You would have to adapt the function to search for standard string delimiters, and search for standard string boundaries after you have determined that the current line is not in a docstring.

For my plugin's needs, I considered contiguous docstrings to be an entire block since they would indent to the same level. If you still want to make a distinction between:

"""
A
"""
"""
B
"""

You could change the following line:

if getline(l) =~ s:docstr && s:is_string(nextnonblank(l + 1))
      \ && (!s:is_string(prevnonblank(l - 1)) || getline(prevnonblank(l - 1)) !~ s:docstr)

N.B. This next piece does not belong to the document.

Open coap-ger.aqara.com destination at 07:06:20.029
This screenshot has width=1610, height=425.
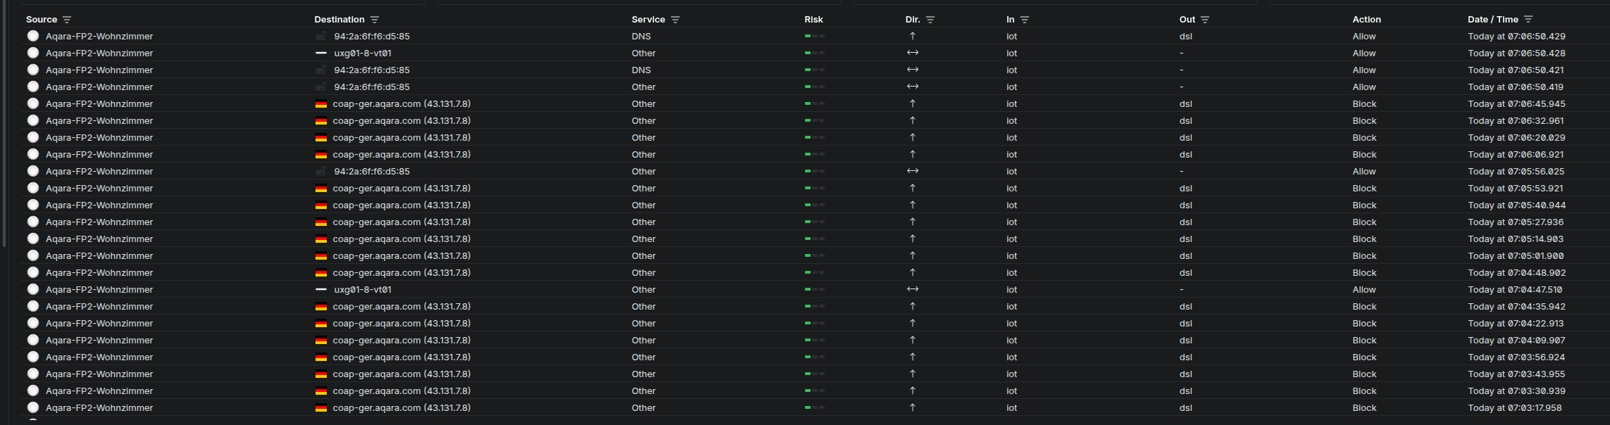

That way, if the previous non-blank line is not a string or another docstring delimiter is encountered, it would take the current line as the beginning of the docstring. But, this would break the case cited above for mixed docstring delimiters ("""a\n'''\nb""").

For the sake of speed in indentexpr, the function could be modified to only search backwards, since indentation depends the lines above the current line.

1
  • Ah, I have to count the quote with regexps. Thanks!